Five categories, one framework
The guidance creates five distinct classifications:
Digital commodities are the headliners. The SEC and CFTC explicitly named 16 assets that fall under CFTC jurisdiction, not securities law: Bitcoin (BTC), Ethereum (ETH), Solana (SOL), XRP, Cardano (ADA), Chainlink (LINK), Avalanche (AVAX), Polkadot (DOT), Stellar (XLM), Hedera (HBAR), Litecoin (LTC), Dogecoin (DOGE), Shiba Inu (SHIB), Tezos (XTZ), Bitcoin Cash (BCH), Aptos (APT), and Algorand (ALGO).
Digital collectibles cover NFTs and memecoins that derive value from community sentiment and culture rather than investment contracts.
Digital tools are utility tokens and assets like ENS (Ethereum Name Service) domains that function as software tools or services.
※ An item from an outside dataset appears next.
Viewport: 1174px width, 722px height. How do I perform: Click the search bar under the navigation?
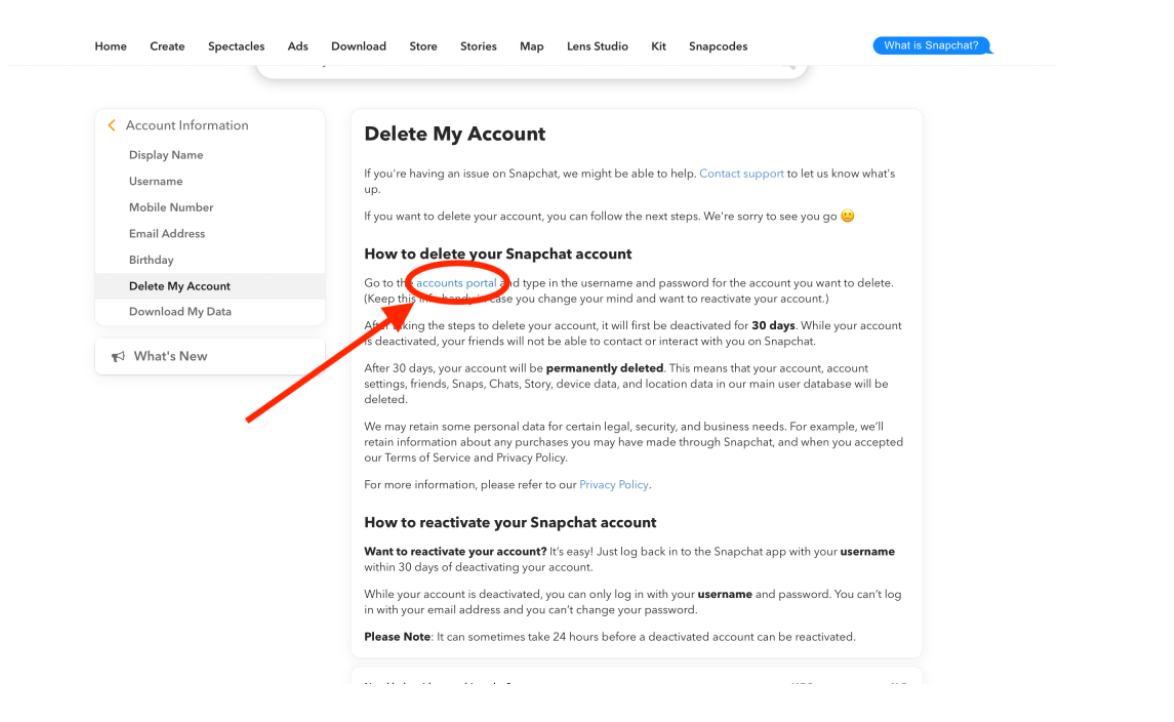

Payment stablecoins are those meeting the requirements of the GENIUS Act, which became law on July 18, 2025. The Act explicitly states that permitted payment stablecoins are not securities.
Digital securities are traditional securities represented as tokens, like tokenized stocks or bonds.
Investment contracts can end
Here’s the conceptual shift that matters: the guidance establishes that a digital asset can enter and exit investment contract status. An investment contract ends when “either the issuer has fulfilled its representations or promises or the issuer has failed to satisfy its representations or promises.”
This acknowledges what anyone who’s watched a crypto project mature already knows: decentralization changes things. A token tied to founder promises at launch may evolve into something else entirely as the network grows. The law can now follow that arc.
What you can actually do
The guidance clarifies specific activities that have lived in legal limbo:
Protocol mining (like Bitcoin mining) is not subject to securities laws when users independently participate in network validation.
Protocol staking treatment depends on structure. Independent wallet-based staking is treated differently from participation in a managed pool with profit promises.
Airdrops get securities law treatment based on the token’s nature and distribution structure.
Token wrapping doesn’t automatically convert a non-security into a security. Wrapped Bitcoin (WBTC) remains a non-security when wrapped onto other chains.
Why this matters for Bitcoin
Bitcoin’s status as a digital commodity is now formally confirmed in joint SEC-CFTC guidance. This clarifies that Bitcoin mining is not subject to securities laws, that Bitcoin itself is a commodity under CFTC jurisdiction, and that wrapped Bitcoin remains a non-security.
The guidance reinforces Bitcoin’s unique regulatory position and provides legal certainty for Bitcoin-related financial products, mining operations, and infrastructure development.
From Gensler to Atkins
This represents a complete reversal from the Gary Gensler SEC era (2021-January 2025), which brought over 100 enforcement actions against crypto companies and refused to provide tailored crypto regulations.
Atkins, appointed by President Trump, stated the guidance “acknowledges what the former administration refused to recognize – that most crypto assets are not themselves securities.”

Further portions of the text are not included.